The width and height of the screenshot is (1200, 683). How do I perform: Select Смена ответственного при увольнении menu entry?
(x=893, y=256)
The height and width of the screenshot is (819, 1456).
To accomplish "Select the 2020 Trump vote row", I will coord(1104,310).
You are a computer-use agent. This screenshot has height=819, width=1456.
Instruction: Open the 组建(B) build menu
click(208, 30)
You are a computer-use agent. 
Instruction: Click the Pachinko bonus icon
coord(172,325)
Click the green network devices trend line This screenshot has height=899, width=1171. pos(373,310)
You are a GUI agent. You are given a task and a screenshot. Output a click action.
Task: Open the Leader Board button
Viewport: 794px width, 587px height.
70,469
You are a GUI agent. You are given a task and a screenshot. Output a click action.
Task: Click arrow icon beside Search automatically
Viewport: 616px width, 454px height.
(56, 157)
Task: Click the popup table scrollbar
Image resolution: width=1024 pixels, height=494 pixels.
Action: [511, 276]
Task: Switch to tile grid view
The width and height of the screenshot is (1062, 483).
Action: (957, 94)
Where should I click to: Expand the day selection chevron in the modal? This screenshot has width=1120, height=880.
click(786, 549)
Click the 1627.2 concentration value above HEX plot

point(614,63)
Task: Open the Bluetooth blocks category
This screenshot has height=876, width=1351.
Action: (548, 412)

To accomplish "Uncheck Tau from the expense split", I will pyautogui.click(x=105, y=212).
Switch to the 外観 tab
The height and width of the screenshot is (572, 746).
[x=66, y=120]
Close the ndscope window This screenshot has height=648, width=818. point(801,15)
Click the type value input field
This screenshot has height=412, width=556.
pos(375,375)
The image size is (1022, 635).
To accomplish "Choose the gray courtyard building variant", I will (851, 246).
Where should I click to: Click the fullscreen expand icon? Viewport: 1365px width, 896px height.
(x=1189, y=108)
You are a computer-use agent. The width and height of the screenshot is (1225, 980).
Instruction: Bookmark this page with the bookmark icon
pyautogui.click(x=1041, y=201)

....................

> Written problem
Return every one of the records above, line for line, with nothing altered.

> Exercise solution
The width and height of the screenshot is (1200, 683). How do I perform: Select Смена ответственного при увольнении menu entry?
(x=893, y=256)
The height and width of the screenshot is (819, 1456).
To accomplish "Select the 2020 Trump vote row", I will coord(1104,310).
You are a computer-use agent. This screenshot has height=819, width=1456.
Instruction: Open the 组建(B) build menu
click(208, 30)
You are a computer-use agent. 
Instruction: Click the Pachinko bonus icon
coord(172,325)
Click the green network devices trend line This screenshot has height=899, width=1171. pos(373,310)
You are a GUI agent. You are given a task and a screenshot. Output a click action.
Task: Open the Leader Board button
Viewport: 794px width, 587px height.
70,469
You are a GUI agent. You are given a task and a screenshot. Output a click action.
Task: Click arrow icon beside Search automatically
Viewport: 616px width, 454px height.
(56, 157)
Task: Click the popup table scrollbar
Image resolution: width=1024 pixels, height=494 pixels.
Action: [511, 276]
Task: Switch to tile grid view
The width and height of the screenshot is (1062, 483).
Action: (957, 94)
Where should I click to: Expand the day selection chevron in the modal? This screenshot has width=1120, height=880.
click(786, 549)
Click the 1627.2 concentration value above HEX plot

point(614,63)
Task: Open the Bluetooth blocks category
This screenshot has height=876, width=1351.
Action: (548, 412)

To accomplish "Uncheck Tau from the expense split", I will pyautogui.click(x=105, y=212).
Switch to the 外観 tab
The height and width of the screenshot is (572, 746).
[x=66, y=120]
Close the ndscope window This screenshot has height=648, width=818. point(801,15)
Click the type value input field
This screenshot has height=412, width=556.
pos(375,375)
The image size is (1022, 635).
To accomplish "Choose the gray courtyard building variant", I will (851, 246).
Where should I click to: Click the fullscreen expand icon? Viewport: 1365px width, 896px height.
(x=1189, y=108)
You are a computer-use agent. The width and height of the screenshot is (1225, 980).
Instruction: Bookmark this page with the bookmark icon
pyautogui.click(x=1041, y=201)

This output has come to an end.